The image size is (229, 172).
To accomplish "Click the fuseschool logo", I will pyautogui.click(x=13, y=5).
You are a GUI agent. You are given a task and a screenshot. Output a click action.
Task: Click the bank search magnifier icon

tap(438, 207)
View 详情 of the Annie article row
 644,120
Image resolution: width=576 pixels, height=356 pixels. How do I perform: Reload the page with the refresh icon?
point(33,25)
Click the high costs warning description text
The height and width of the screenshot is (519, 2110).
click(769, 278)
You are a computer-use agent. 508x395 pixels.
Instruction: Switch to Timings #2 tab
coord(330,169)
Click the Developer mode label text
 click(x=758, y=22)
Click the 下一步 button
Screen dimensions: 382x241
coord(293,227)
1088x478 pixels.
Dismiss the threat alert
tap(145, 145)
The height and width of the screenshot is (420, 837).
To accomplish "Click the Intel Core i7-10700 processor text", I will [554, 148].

---

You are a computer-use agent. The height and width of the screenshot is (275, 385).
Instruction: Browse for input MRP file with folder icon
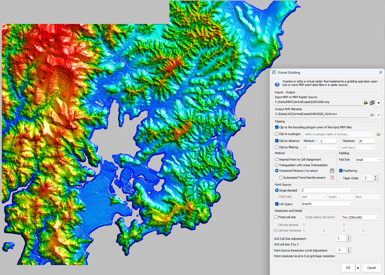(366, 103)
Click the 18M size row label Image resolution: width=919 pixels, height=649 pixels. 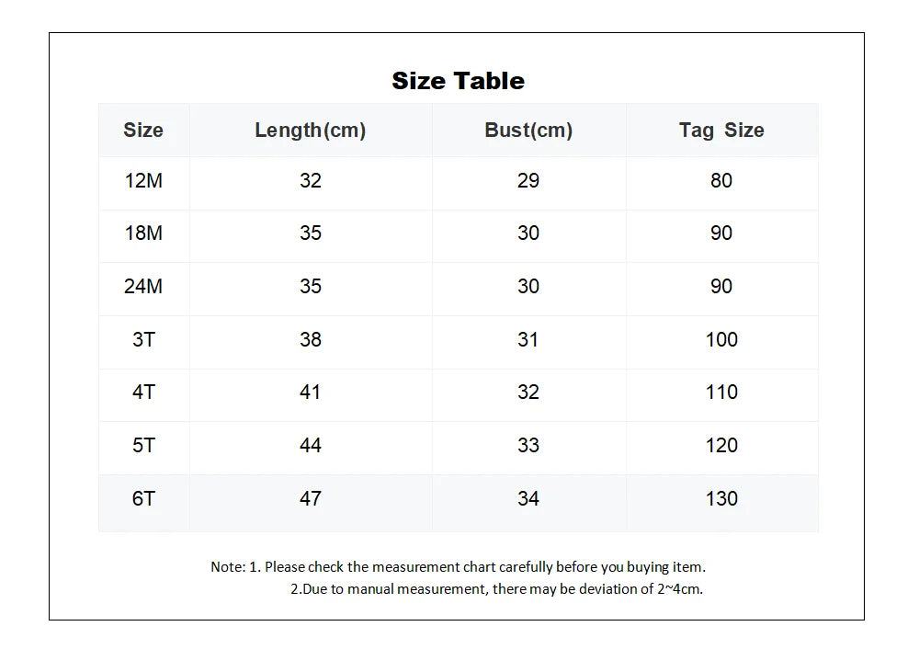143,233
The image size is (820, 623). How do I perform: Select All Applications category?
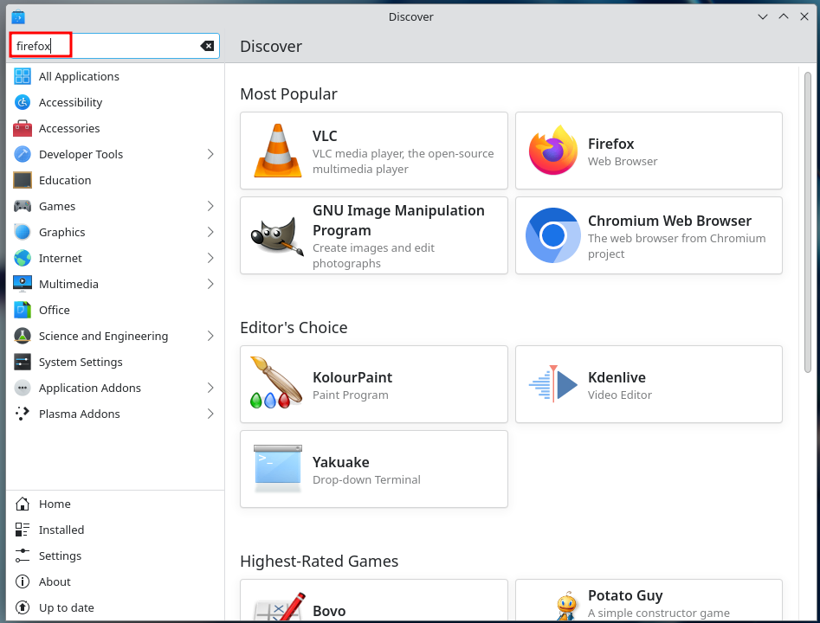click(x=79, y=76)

DIRECTION >>
In the part that opens with the line containing "Image resolution: width=576" and closes with the line containing "will [554, 148].", switch "threat alert" to "security alert" and reproduce only those lines, with nothing else altered.

PROBLEM SOLUTION >>
Image resolution: width=576 pixels, height=356 pixels. How do I perform: Reload the page with the refresh icon?
point(33,25)
Click the high costs warning description text
The height and width of the screenshot is (519, 2110).
click(769, 278)
You are a computer-use agent. 508x395 pixels.
Instruction: Switch to Timings #2 tab
coord(330,169)
Click the Developer mode label text
 click(x=758, y=22)
Click the 下一步 button
Screen dimensions: 382x241
coord(293,227)
1088x478 pixels.
Dismiss the security alert
tap(145, 145)
The height and width of the screenshot is (420, 837).
To accomplish "Click the Intel Core i7-10700 processor text", I will [554, 148].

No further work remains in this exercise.